Il demone albino

Quella sera la pioggia scrosciava violenta sul tetto della villa.
Una donna piangeva, nella sua stanza.
Il suo piccolo neonato era morto dopo pochi attimi di vita.
Le tende tirate, le luci spente.
Le punte delle ciocche castane dei suoi capelli erano bagnate, sulle lenzuola si allargava una macchia di umido, mentre le sue braccia cullavano quel piccolo fagotto.
Gli scostò la stoffa viola dal viso: tratti delicati e rotondi, sulla pelle diafana era dipinta una dolce espressione di quiete.
<< Nathan... Nathan... Nathan... >> ripeteva la donna.
Quando un lampo talmente potente da passare oltre le tende e illuminare l’intera stanza si abbatté poco distante dall’abitazione, una figura comparve ai piedi del letto.

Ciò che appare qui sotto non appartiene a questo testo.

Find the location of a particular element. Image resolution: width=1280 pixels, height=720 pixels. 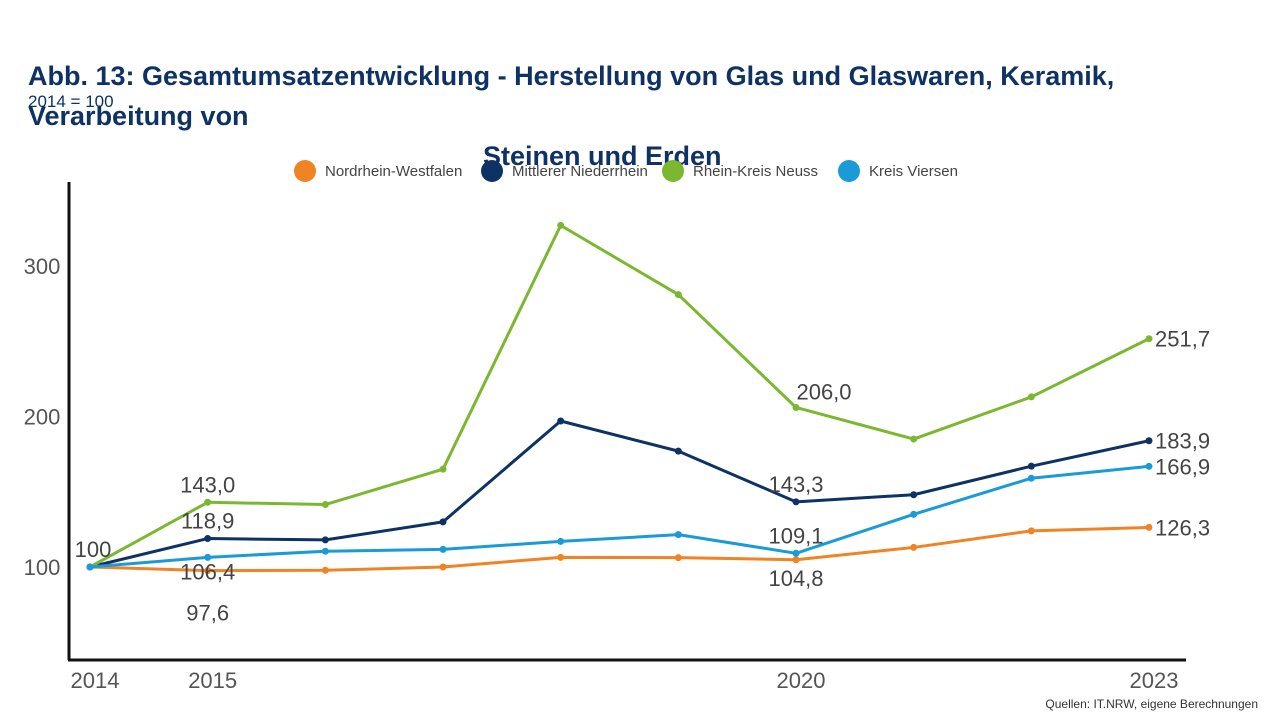

chart-subtitle: 2014 = 100 is located at coordinates (71, 102).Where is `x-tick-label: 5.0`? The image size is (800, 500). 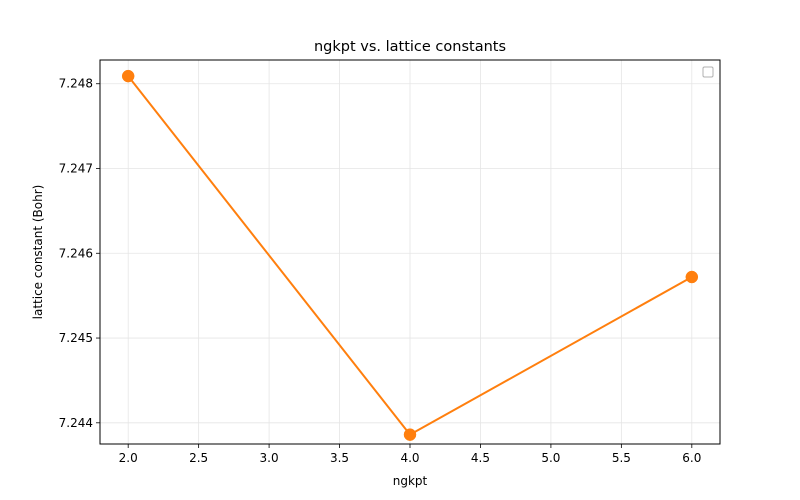 x-tick-label: 5.0 is located at coordinates (550, 458). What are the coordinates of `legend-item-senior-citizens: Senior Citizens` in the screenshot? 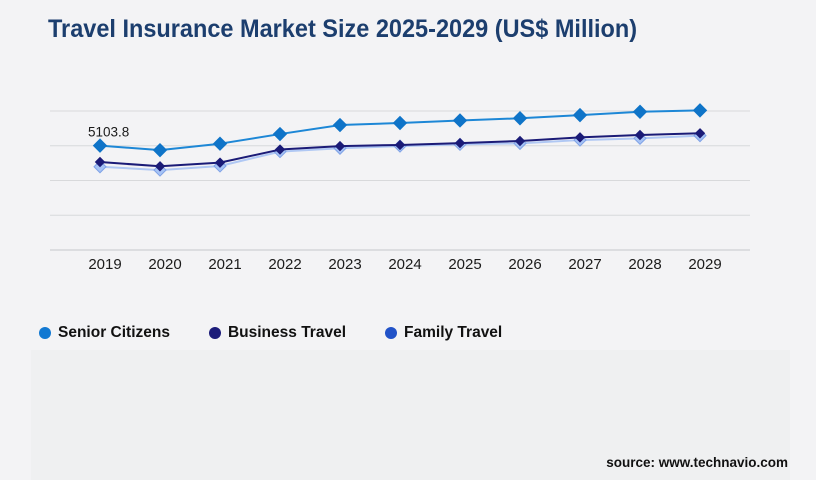 It's located at (104, 333).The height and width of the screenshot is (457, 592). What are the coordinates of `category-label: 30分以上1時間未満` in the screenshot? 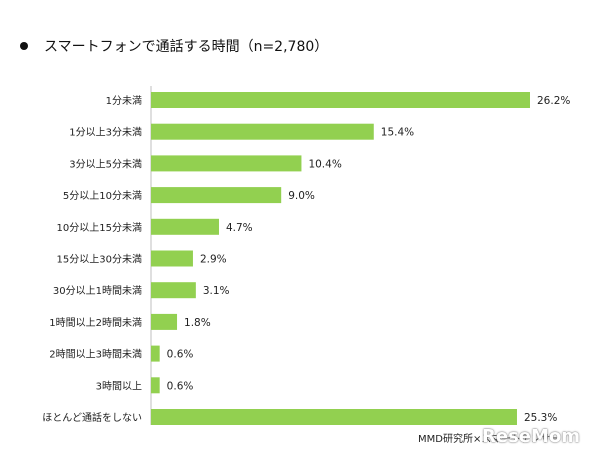 It's located at (98, 291).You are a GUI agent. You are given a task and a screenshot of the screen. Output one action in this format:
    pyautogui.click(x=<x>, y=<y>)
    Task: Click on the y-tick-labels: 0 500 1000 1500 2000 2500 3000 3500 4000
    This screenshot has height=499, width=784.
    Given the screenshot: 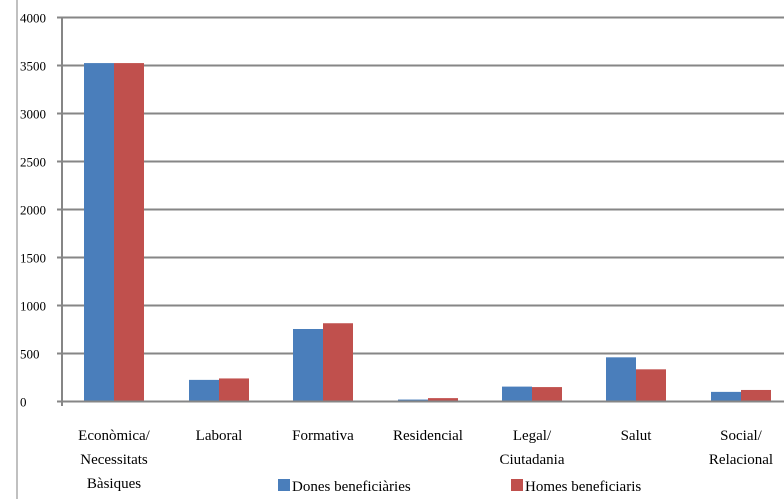 What is the action you would take?
    pyautogui.click(x=33, y=210)
    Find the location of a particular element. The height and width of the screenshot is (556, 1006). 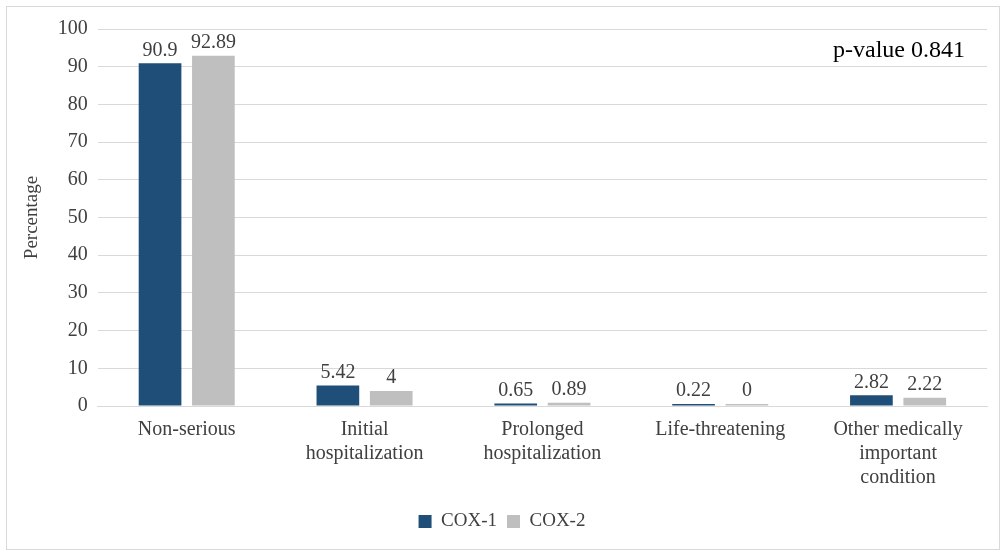

y-tick-label: 50 is located at coordinates (78, 216).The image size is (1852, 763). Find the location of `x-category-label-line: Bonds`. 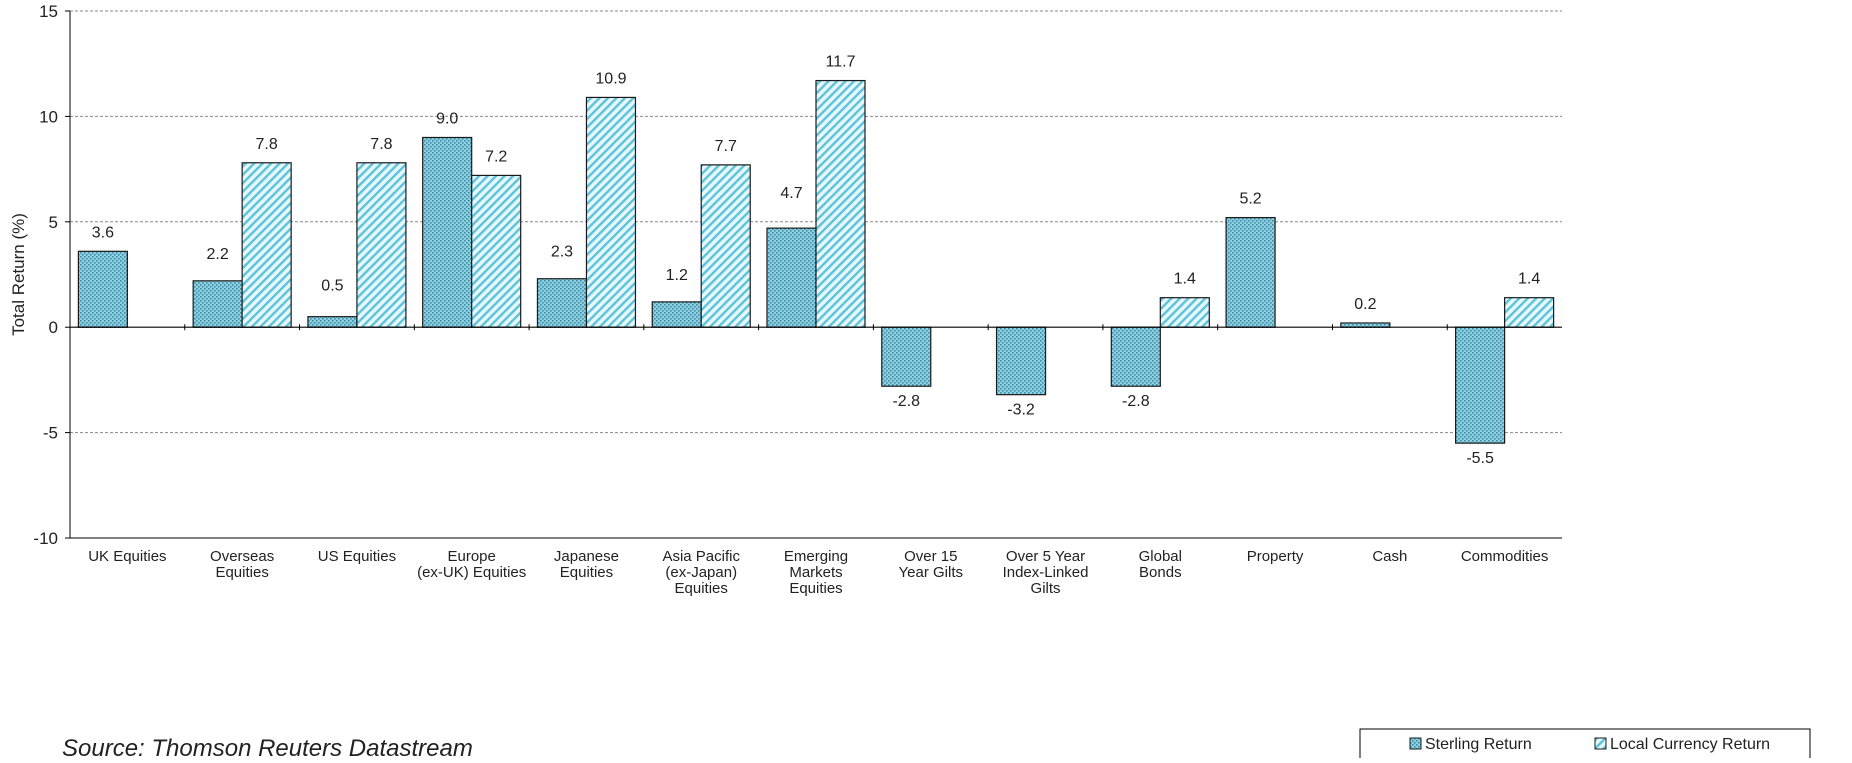

x-category-label-line: Bonds is located at coordinates (1160, 572).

<< Ho sentito la tua richiesta, donna. Un dolce canto lamentoso si propagava in tutto il mio regno. Sei veramente disposta a tanto? >> Una voce profonda, che sembrava venire da ogni dove.
<< Sì. >> un sussurro debolissimo, ad occhi bassi.
<< Ebbene sia – continuò la figura – ma fate in modo di godervi questi suoi sette anni di esistenza, perché al loro scadere verrò a riscattare la mia... gentilezza. >> una mano nera, fatta di fumo, si posò sugli occhi chiusi del neonato.
La sua voce si affievolì fino a quando non scomparve insieme alla figura.
 
Appena il silenziò calò nella stanza, le palpebre del bambino si dischiusero rivelando due iridi nere e liquide che si solidificarono immediatamente donandogli le fattezze di voragini senza fondo.